===== TASK MATERIAL
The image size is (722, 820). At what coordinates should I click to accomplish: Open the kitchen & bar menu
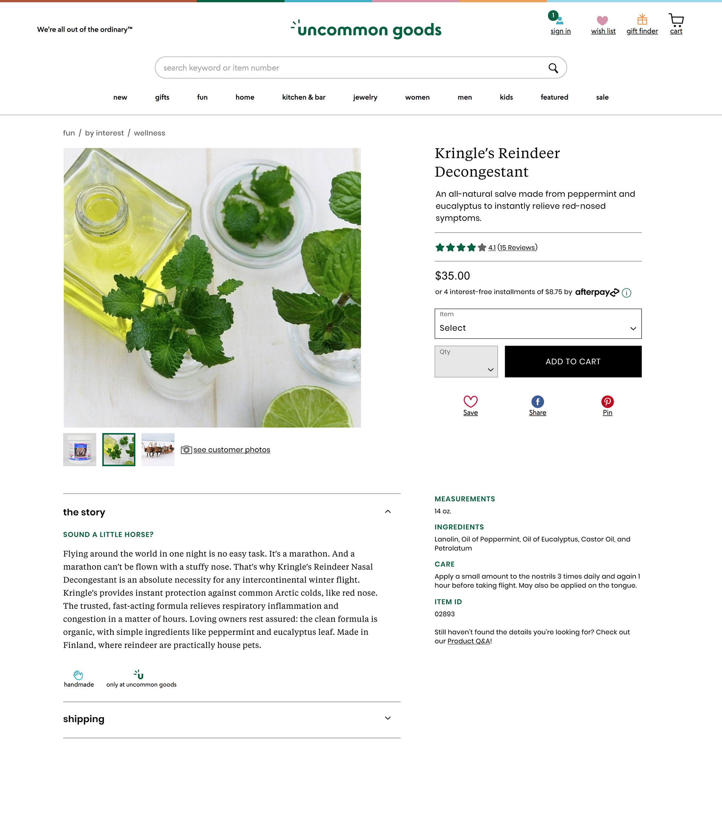pos(303,97)
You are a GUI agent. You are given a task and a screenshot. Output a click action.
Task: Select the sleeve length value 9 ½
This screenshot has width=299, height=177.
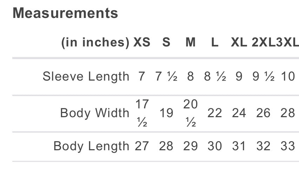tap(263, 76)
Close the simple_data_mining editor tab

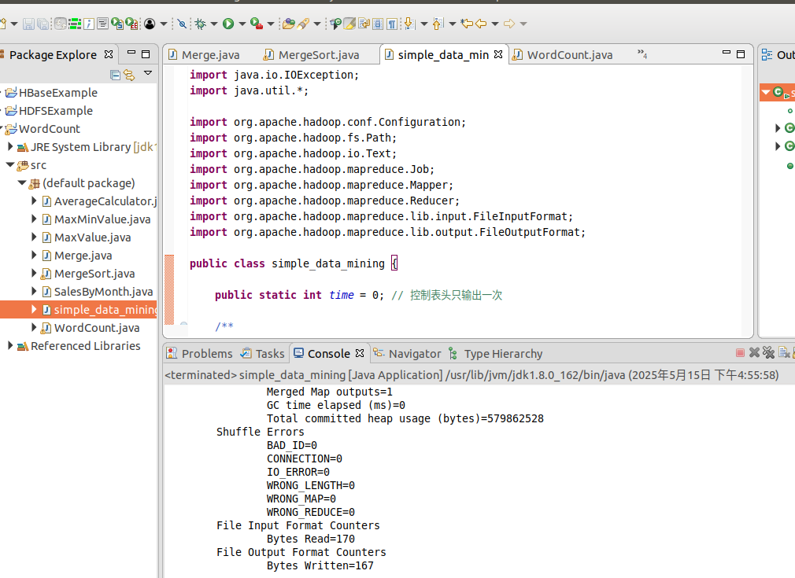point(497,54)
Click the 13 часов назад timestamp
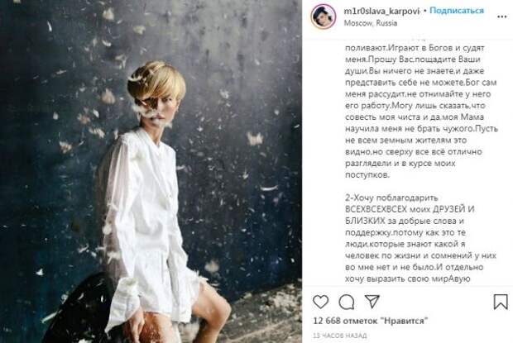 coord(339,336)
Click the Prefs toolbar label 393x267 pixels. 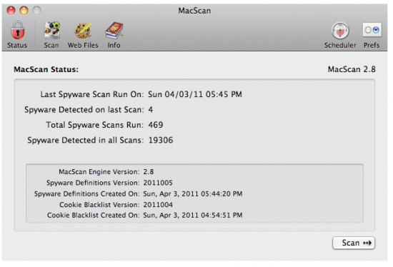(x=372, y=46)
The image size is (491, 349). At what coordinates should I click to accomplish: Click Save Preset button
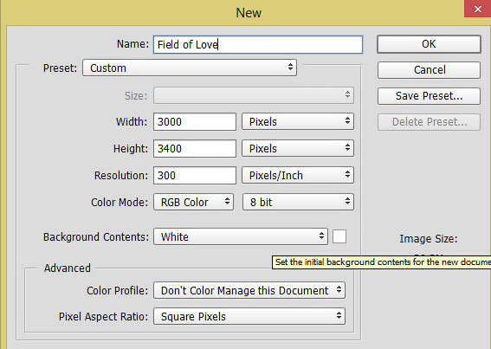(x=429, y=96)
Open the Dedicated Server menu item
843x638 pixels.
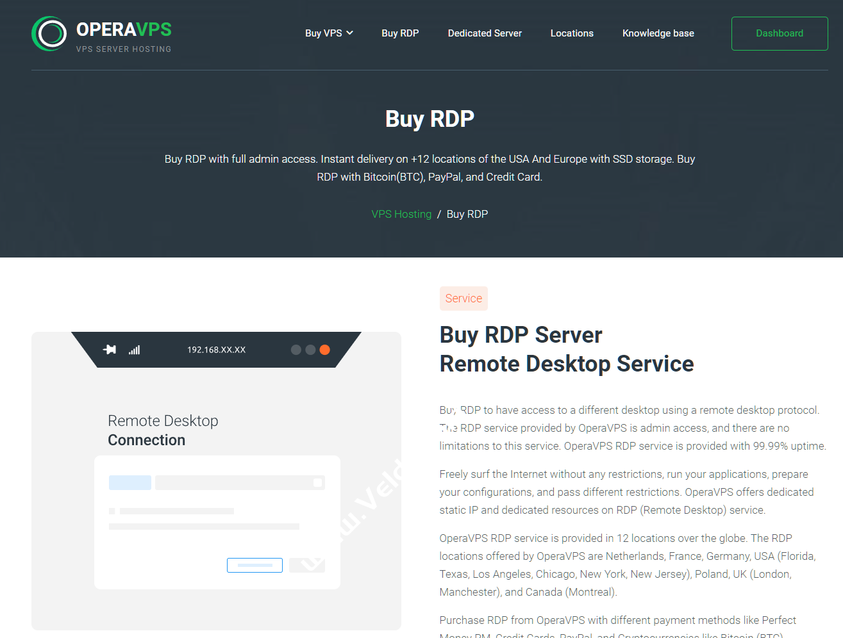coord(485,33)
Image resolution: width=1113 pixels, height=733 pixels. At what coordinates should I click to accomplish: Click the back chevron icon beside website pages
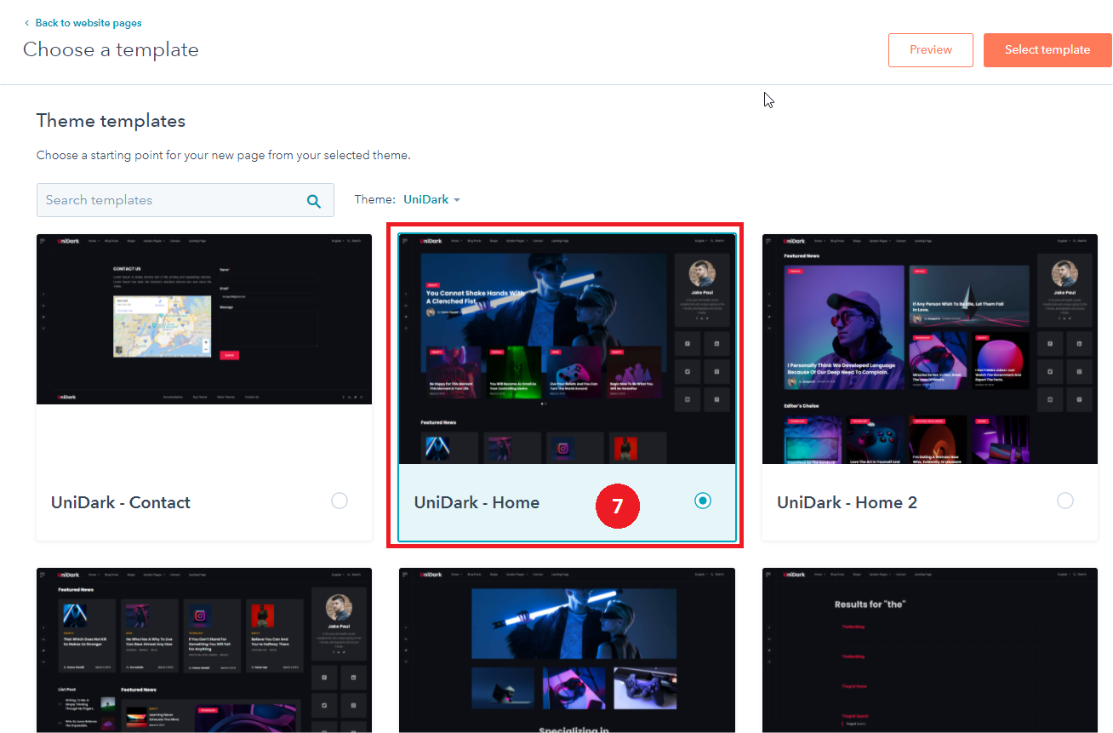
==========
- WHAT NEEDS TO BE DONE
In the listing above, retype exactly, and only, the lines from the one containing "The image size is (491, 349)." through the last line, both included. Omit the pictures.

- TASK ANSWER
The image size is (491, 349). At what coordinates should I click to accomplish: Click Save Preset button
(x=429, y=96)
Open the Dedicated Server menu item
843x638 pixels.
coord(485,33)
Image resolution: width=1113 pixels, height=733 pixels. At what coordinates should I click to accomplish: Click the back chevron icon beside website pages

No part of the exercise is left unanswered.